The TV thing was heavily played even when *I* was a child, let alone when my son was.

Nutrition? ditto.

SIDS? The only thing that's changed about that is the recommendation against tummy sleeping and the removal of soft, cushiony bedding from the crib in the earliest months.

Certainly they've had vast advances, but you are presumptuous in your claim that because my son is no longer an infant that I have lost the ability to read, observe and learn, as well as in your presumption that because my child is no longer an infant, I have no knowledge of things relating to them. Given how many of my friends have small children themselves and given the fact that real friends take a keen interest in things that interest their friends, I have plenty of opportunities to observe what is different and what's the same in the past 20 years. I also teach 2 year old Sunday School, as well as administer the entire Cribbery program at church, including keeping the Cribbery up to state regulations and code.

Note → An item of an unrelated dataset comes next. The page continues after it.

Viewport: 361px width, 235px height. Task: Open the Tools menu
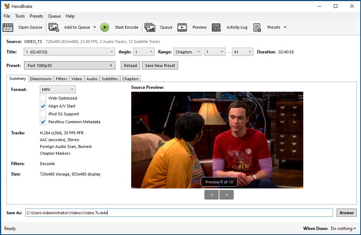click(20, 16)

You presume much and know little. That's hardly anything to be proud of.

iVillage Member
Registered: 01-29-2004
Fri, 04-02-2004 - 7:53am
I think we're going to need a ruling here. You: "Also, children are more likely to be abused in their own home than in a DC setting." There are many problems with this accusation, but one being in how you define "abuse." To me, spanking, timeouts, yanking a child by his arm, CIO before naps is abusive. That's how I define it. Is it criminal? No, but it's offensive and abusive to me and possibly many other families who've had a parent give up a job and SAH. They have a parent quit working and SAH because of this possibility - that this may not be how the dc provider defines abuse.

Having my definition in mind (which is probably how many SAHPs also define it), how can you possibly say (without aid of video cameras in dc home/centers and homes) that more abuse occurs in home?